[Records from a collection]

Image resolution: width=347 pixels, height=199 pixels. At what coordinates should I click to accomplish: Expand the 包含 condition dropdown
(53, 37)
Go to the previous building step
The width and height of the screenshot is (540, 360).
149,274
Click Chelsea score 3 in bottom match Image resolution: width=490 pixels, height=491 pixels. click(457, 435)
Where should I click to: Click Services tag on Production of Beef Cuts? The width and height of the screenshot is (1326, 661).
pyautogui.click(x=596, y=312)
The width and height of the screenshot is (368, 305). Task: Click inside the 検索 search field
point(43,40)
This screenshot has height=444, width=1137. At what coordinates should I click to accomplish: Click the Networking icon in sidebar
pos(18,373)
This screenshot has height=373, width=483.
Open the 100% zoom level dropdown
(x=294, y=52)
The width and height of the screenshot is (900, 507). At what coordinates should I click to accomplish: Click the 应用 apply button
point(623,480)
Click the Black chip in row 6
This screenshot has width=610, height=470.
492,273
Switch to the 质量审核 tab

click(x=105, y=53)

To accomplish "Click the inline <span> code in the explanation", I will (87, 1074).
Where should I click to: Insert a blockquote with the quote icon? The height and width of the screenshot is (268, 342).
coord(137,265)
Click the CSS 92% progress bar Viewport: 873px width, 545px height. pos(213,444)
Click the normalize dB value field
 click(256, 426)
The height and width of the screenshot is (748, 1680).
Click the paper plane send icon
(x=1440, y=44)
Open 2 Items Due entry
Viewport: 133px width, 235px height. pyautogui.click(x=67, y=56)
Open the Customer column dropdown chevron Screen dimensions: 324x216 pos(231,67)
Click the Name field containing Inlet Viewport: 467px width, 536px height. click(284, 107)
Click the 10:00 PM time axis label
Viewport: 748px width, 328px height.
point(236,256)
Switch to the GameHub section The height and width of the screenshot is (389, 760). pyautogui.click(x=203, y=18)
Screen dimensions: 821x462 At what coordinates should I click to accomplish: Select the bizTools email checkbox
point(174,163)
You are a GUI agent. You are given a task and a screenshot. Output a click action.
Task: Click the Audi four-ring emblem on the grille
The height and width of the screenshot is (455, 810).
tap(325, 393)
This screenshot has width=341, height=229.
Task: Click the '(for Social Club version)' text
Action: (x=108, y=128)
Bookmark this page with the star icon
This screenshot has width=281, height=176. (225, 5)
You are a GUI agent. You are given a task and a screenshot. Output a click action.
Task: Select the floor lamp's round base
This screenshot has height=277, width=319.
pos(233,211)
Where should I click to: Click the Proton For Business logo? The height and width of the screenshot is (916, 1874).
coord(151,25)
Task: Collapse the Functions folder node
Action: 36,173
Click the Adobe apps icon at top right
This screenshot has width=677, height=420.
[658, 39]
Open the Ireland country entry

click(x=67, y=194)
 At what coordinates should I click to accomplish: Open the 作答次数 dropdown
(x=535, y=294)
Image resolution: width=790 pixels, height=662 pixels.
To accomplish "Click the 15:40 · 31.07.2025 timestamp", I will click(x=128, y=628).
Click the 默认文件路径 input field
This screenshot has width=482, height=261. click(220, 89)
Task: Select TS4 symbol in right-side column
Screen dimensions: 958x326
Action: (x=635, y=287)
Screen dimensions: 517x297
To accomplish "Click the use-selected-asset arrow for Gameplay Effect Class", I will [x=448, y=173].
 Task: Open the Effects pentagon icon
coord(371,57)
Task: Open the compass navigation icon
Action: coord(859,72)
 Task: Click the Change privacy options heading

(Task directions)
Send back an exact copy of only the lines from the line with "Open the Customer" up to and including the line with "Switch to the GameHub" in the data above.

(Output below)
Open the Customer column dropdown chevron Screen dimensions: 324x216 pos(231,67)
Click the Name field containing Inlet Viewport: 467px width, 536px height. click(284, 107)
Click the 10:00 PM time axis label
Viewport: 748px width, 328px height.
point(236,256)
Switch to the GameHub section The height and width of the screenshot is (389, 760). pyautogui.click(x=203, y=18)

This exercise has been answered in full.